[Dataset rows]

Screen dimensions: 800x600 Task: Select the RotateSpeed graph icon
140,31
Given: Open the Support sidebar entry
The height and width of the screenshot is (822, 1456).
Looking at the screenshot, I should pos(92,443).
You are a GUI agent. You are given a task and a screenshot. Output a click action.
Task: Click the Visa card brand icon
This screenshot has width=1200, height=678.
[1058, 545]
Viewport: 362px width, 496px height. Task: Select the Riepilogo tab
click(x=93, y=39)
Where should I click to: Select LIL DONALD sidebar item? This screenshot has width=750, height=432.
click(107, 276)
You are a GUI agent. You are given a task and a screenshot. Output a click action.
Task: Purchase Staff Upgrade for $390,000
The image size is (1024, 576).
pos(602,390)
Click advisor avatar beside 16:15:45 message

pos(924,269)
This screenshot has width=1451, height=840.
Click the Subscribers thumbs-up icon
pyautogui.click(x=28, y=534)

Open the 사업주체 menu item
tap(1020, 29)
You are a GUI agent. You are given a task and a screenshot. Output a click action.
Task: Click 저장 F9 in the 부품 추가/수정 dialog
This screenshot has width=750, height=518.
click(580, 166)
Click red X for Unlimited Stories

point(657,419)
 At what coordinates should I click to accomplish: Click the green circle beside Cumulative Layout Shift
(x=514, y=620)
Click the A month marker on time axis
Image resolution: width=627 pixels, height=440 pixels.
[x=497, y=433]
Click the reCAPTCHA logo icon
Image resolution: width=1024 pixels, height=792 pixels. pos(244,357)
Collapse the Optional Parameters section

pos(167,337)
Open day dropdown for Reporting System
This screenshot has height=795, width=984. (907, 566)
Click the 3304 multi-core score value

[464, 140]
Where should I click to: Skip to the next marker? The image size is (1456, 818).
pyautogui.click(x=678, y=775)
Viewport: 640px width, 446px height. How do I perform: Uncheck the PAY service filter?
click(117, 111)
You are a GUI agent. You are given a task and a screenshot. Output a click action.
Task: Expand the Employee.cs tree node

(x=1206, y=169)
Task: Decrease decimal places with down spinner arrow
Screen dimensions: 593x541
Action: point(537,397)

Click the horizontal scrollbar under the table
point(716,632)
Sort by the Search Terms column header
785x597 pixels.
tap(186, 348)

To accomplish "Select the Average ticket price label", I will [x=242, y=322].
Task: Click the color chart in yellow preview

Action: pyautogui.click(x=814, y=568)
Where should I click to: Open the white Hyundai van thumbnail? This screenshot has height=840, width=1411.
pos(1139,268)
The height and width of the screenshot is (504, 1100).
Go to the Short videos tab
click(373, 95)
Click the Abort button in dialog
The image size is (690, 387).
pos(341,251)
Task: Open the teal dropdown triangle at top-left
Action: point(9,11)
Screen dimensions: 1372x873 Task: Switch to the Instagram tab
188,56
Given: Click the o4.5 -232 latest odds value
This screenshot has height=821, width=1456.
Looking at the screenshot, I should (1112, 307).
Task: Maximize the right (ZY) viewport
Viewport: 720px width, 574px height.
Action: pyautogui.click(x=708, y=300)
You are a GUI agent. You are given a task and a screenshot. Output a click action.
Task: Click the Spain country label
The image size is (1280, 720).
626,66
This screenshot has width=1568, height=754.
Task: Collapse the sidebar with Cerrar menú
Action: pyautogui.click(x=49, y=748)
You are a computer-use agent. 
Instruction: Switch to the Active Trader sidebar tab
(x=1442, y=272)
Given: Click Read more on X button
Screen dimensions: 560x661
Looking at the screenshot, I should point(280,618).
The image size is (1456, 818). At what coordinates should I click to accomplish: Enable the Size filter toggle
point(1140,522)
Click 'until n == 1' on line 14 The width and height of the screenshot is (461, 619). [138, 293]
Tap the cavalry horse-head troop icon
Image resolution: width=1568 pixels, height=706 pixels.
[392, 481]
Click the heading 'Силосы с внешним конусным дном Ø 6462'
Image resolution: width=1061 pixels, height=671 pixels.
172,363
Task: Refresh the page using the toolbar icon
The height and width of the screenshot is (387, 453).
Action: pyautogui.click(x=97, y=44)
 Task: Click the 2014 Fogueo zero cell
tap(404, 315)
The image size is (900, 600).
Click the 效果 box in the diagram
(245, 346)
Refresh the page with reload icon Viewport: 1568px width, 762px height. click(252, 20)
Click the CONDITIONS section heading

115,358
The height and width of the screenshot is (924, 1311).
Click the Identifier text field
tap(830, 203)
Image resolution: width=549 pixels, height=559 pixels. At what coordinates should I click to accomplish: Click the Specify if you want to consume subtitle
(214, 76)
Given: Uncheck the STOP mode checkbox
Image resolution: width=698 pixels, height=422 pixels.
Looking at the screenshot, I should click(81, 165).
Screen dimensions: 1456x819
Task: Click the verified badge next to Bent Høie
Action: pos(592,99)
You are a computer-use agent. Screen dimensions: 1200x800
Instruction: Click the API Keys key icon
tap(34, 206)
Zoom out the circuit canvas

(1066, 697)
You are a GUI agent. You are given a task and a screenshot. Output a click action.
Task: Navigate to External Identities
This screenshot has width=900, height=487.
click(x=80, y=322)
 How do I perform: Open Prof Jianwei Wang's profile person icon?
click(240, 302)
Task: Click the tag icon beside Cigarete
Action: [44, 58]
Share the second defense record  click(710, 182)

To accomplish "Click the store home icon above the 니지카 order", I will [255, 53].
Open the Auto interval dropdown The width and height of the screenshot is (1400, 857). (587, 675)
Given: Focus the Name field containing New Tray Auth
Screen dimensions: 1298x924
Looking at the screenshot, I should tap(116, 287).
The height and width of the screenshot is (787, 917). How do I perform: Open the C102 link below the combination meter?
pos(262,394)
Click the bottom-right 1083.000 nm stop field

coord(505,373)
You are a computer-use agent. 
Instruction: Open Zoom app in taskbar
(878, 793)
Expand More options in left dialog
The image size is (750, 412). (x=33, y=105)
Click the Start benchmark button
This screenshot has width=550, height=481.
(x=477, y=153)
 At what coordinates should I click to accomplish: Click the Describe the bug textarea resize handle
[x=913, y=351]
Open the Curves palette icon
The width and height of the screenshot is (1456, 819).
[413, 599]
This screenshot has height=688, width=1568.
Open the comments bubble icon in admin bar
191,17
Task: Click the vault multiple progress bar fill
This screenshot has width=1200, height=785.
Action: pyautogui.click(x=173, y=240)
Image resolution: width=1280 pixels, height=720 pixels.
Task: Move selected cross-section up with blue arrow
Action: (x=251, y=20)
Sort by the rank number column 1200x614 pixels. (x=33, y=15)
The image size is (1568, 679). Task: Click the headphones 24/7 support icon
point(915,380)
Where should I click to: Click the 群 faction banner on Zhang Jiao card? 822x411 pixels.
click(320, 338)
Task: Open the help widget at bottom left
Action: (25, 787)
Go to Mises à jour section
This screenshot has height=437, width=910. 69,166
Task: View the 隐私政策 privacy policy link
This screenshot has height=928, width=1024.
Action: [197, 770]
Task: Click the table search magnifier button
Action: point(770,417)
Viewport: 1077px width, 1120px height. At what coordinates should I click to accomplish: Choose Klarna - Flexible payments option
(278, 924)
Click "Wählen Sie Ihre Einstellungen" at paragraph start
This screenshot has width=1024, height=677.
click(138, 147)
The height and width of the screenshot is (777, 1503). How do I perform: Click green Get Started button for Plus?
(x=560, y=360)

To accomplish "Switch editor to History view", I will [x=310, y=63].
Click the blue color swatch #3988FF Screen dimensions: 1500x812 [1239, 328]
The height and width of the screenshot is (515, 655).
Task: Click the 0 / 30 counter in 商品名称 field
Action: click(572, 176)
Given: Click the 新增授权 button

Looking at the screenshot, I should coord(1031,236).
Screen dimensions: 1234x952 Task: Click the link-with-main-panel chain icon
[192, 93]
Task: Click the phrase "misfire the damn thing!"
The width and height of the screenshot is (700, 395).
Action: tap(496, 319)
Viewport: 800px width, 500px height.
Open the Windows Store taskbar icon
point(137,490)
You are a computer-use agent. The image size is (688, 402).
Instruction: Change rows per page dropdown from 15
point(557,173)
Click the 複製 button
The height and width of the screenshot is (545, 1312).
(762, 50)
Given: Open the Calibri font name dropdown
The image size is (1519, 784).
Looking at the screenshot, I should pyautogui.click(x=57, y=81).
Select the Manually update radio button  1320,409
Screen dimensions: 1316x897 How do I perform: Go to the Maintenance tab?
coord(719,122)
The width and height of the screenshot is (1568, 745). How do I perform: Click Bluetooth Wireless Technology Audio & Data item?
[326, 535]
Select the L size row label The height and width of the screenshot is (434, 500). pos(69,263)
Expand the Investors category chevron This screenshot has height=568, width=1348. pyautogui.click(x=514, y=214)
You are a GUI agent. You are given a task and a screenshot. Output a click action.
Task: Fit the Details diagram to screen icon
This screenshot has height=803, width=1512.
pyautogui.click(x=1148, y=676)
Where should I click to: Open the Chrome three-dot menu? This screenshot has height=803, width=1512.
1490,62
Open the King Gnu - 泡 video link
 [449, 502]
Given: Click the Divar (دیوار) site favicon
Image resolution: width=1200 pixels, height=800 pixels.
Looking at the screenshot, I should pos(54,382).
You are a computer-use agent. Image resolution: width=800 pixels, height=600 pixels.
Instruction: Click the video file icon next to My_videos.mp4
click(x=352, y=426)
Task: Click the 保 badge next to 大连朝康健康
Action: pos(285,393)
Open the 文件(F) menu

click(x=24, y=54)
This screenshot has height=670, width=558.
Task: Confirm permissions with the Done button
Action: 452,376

WHAT IS EXPECTED: Copy the lines from the start of the dataset rows through the line containing "[1058, 545]", keeping both ends and changing nothing.

OUTPUT OF THE EXERCISE:
Screen dimensions: 800x600 Task: Select the RotateSpeed graph icon
140,31
Given: Open the Support sidebar entry
The height and width of the screenshot is (822, 1456).
Looking at the screenshot, I should pos(92,443).
You are a GUI agent. You are given a task and a screenshot. Output a click action.
Task: Click the Visa card brand icon
This screenshot has width=1200, height=678.
[1058, 545]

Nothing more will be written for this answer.